H. Kataoka, Section of Oncopathology and Regenerative Biology, Faculty of Medicine, University of Miyazaki, 5200 Kihara, Kiyotake, Miyazaki 889-1692, Japan
Fax: +81 985 856003
Tel: +81 985 852809
E-mail: mejina@med.miyazaki-u.ac.jp

Abstract

Hepatocyte growth factor activator (HGFA) is a serine protease initially identified as a potent activator of hepatocyte growth factor/scatter factor. Hepatocyte growth factor/scatter factor is known to be critically involved in tissue morphogenesis, regeneration, and tumor progression, via its receptor, MET. In vivo, HGFA also activates macrophage-stimulating protein, which has roles in macrophage recruitment and inflammatory processes, cellular survival and wound healing through its receptor, RON. Therefore, the pericellular activity of HGFA might be an important factor regulating the activities of these multifunctional cytokines in vivo. HGFA is secreted mainly by the liver, circulates in the plasma as a zymogen (pro-HGFA), and is activated in response to tissue injury, including tumor growth.
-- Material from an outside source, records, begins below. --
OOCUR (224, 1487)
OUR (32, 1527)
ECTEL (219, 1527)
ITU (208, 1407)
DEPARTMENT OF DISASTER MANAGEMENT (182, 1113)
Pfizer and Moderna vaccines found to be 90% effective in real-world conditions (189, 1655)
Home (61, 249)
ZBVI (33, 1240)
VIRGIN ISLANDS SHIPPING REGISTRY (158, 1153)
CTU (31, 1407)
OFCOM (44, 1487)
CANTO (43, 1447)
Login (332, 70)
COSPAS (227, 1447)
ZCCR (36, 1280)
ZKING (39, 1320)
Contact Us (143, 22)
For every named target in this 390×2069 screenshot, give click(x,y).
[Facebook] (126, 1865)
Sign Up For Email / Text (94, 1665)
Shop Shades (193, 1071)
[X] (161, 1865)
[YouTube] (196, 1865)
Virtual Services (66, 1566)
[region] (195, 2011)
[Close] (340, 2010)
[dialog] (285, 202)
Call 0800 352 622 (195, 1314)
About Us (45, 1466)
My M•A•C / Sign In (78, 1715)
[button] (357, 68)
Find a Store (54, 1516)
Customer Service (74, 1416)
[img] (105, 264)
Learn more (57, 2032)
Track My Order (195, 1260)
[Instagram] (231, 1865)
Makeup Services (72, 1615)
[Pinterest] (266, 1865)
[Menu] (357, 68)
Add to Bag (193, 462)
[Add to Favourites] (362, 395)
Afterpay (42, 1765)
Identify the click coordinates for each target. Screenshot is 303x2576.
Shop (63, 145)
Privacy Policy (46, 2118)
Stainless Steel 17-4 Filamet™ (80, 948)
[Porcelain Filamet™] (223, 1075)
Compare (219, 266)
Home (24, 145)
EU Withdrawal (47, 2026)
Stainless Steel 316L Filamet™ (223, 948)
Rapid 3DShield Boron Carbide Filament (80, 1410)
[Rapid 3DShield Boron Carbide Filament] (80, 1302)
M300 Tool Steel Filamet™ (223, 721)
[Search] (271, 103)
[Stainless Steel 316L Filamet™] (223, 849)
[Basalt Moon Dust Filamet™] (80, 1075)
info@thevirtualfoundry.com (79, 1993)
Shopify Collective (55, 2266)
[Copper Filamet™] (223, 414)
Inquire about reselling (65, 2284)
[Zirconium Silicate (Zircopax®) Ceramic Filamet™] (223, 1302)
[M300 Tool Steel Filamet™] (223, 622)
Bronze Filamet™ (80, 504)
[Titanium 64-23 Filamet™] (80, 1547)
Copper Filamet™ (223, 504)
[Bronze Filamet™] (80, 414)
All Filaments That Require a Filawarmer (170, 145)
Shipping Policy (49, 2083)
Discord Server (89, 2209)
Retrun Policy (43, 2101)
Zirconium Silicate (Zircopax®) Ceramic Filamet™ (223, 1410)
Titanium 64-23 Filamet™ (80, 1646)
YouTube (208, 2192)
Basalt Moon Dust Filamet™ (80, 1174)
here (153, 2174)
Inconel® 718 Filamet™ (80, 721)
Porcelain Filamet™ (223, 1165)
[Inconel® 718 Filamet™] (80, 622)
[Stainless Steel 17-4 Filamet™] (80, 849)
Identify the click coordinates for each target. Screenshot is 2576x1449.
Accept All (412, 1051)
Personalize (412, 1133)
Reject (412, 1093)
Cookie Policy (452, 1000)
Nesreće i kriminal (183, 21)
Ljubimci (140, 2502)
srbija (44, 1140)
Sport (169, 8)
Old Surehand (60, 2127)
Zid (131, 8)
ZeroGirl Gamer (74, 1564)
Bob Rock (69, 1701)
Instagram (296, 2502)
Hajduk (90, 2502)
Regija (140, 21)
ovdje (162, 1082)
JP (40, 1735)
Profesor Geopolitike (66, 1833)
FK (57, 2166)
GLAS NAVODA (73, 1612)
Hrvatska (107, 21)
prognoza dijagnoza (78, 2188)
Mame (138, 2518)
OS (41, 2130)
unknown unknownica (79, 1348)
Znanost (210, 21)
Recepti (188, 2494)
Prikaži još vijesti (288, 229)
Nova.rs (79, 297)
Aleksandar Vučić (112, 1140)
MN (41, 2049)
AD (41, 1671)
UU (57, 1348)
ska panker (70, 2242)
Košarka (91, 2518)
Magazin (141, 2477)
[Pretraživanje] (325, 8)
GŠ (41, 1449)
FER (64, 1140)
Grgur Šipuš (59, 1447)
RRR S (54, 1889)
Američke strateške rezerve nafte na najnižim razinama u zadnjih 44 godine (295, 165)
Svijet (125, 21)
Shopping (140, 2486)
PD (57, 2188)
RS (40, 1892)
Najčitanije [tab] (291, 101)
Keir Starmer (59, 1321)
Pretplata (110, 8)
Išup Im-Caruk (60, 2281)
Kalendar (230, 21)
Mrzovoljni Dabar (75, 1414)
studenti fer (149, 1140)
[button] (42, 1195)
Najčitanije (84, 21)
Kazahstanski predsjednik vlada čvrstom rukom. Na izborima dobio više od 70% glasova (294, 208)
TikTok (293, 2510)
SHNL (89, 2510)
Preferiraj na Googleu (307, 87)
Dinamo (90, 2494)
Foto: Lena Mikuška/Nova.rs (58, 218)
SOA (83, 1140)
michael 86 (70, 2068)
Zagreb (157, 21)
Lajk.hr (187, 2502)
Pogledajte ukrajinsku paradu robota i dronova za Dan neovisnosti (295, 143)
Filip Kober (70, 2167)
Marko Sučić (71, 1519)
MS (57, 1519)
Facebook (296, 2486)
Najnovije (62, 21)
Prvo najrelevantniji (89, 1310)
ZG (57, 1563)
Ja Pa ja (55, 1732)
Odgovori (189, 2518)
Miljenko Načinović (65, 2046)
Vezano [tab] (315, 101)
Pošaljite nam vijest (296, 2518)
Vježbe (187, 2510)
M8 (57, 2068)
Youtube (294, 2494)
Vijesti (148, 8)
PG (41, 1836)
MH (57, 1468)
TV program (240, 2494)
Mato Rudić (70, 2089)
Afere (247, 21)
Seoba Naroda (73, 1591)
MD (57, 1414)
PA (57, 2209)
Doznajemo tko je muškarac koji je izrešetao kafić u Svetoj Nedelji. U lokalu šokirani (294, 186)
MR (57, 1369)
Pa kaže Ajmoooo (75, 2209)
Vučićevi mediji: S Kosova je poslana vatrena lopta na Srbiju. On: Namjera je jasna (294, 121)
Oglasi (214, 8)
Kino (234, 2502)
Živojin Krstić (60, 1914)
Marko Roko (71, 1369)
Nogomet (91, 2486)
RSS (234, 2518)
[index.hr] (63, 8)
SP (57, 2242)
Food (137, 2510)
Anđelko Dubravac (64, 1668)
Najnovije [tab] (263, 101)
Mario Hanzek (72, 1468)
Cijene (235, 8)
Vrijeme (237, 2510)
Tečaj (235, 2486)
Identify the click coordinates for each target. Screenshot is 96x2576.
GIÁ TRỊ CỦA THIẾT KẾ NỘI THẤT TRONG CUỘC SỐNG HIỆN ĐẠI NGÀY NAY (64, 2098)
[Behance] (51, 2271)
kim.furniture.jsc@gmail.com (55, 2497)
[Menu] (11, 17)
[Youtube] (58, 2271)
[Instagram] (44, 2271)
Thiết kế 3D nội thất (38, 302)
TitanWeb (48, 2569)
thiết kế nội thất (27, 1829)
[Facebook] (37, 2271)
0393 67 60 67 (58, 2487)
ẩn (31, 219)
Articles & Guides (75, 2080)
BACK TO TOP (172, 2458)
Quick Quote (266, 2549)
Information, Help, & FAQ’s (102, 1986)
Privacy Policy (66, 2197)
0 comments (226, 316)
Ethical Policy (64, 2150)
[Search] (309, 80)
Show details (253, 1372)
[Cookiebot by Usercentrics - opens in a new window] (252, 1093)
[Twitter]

In addition, local production of pro-HGFA by epithelial, stromal or tumor cells has been reported. Although the generation of HGFA-knockout mice revealed that the role played by HGFA in normal development and physiological settings can be compensated for by other protease systems, HGFA has important roles in regeneration and initial macrophage recruitment in injured tissue in vivo. Insufficient activity of HGFA results in impaired regeneration of severely damaged mucosal epithelium, and may contribute to the progression of fibrotic lung diseases. On the other hand, deregulated excess activity of HGFA may be involved in the progression of some types of cancer.